(Entries taken from a collection)
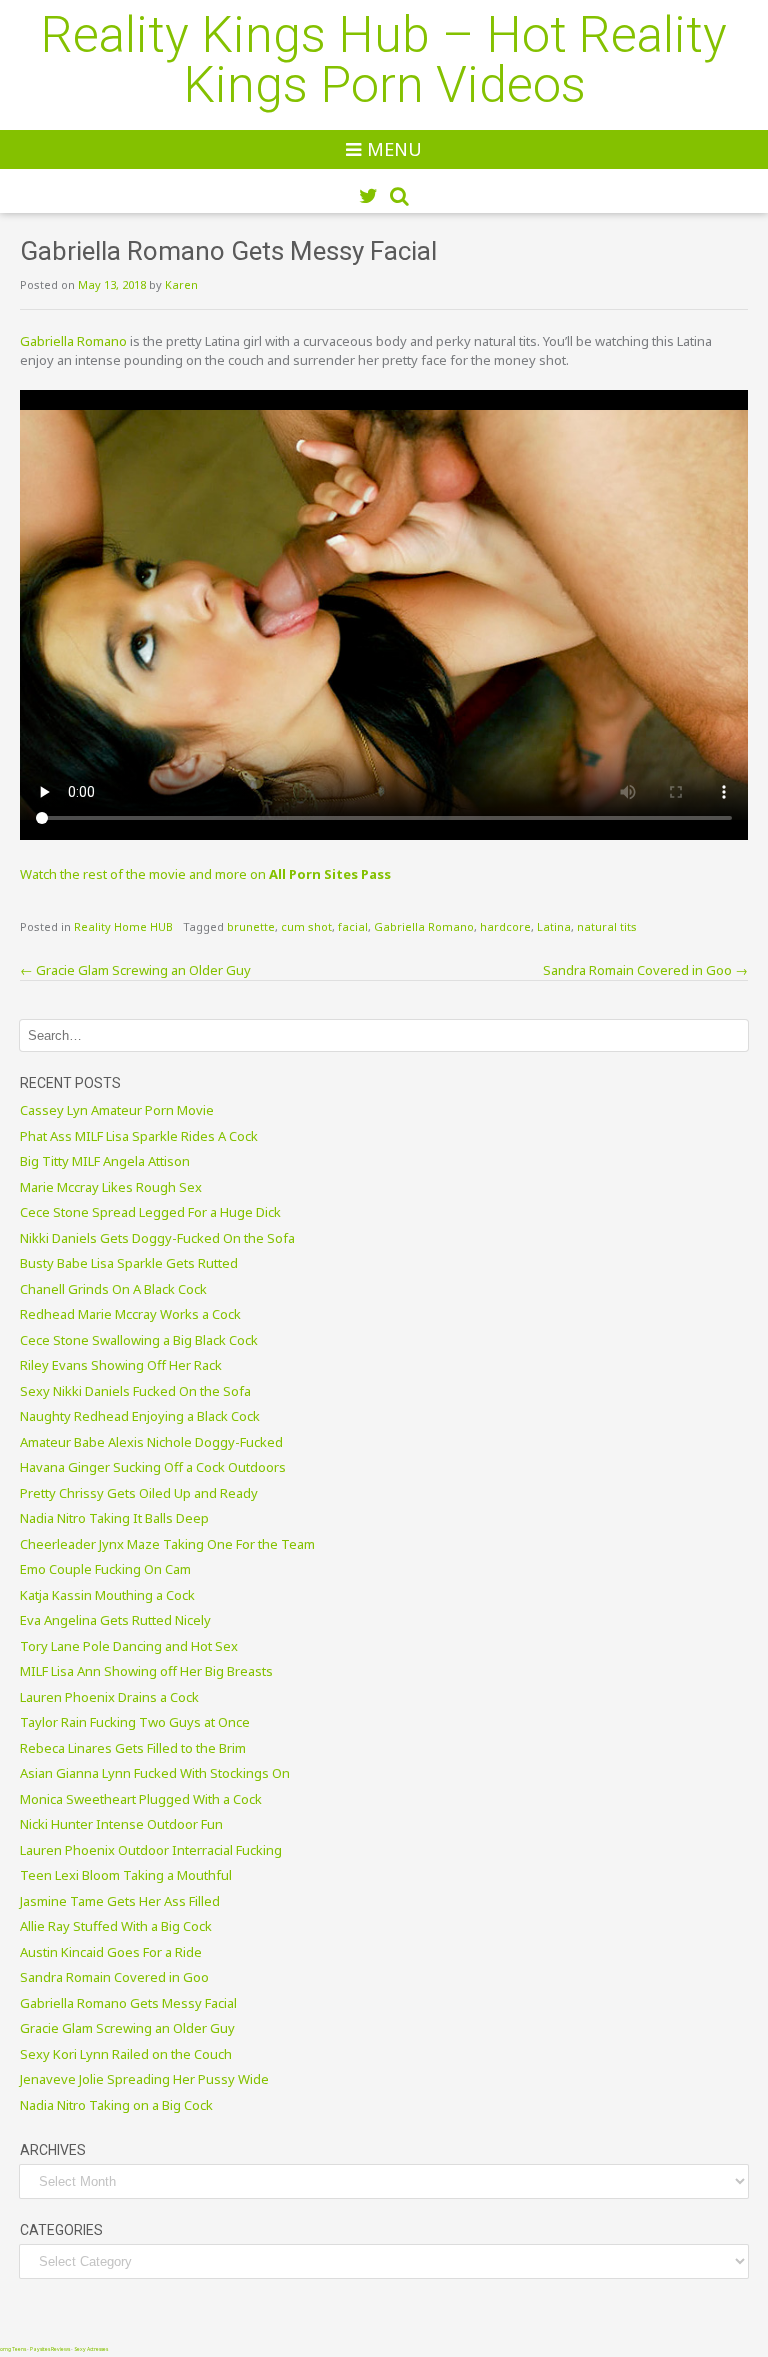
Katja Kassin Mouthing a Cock (107, 1595)
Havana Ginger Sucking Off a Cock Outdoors (153, 1467)
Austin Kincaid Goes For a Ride (111, 1952)
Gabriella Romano (73, 341)
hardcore (505, 926)
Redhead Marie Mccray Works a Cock (130, 1314)
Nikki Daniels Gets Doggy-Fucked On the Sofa (157, 1238)
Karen (181, 284)
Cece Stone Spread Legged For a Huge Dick (150, 1212)
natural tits (607, 926)
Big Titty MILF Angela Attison (105, 1161)
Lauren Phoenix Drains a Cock (109, 1697)
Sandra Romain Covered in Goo (645, 970)
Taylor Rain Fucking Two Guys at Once (135, 1722)
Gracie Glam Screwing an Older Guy (135, 970)
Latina (554, 926)
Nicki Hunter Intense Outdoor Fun (121, 1824)
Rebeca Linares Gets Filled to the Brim (133, 1748)
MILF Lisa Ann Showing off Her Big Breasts (146, 1671)
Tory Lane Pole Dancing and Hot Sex (129, 1646)
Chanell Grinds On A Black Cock (113, 1289)
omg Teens (13, 2349)
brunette (251, 926)
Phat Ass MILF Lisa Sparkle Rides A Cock (139, 1136)
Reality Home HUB (123, 926)
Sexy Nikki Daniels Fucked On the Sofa (135, 1391)
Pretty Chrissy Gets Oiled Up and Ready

Instructions for the task:
Quote, exactly and only, the lines from the first line of the data above through the line containing "Lauren Phoenix Drains a Cock (109, 1697)". The pictures do not belong in it.

Response to this task:
Katja Kassin Mouthing a Cock (107, 1595)
Havana Ginger Sucking Off a Cock Outdoors (153, 1467)
Austin Kincaid Goes For a Ride (111, 1952)
Gabriella Romano (73, 341)
hardcore (505, 926)
Redhead Marie Mccray Works a Cock (130, 1314)
Nikki Daniels Gets Doggy-Fucked On the Sofa (157, 1238)
Karen (181, 284)
Cece Stone Spread Legged For a Huge Dick (150, 1212)
natural tits (607, 926)
Big Titty MILF Angela Attison (105, 1161)
Lauren Phoenix Drains a Cock (109, 1697)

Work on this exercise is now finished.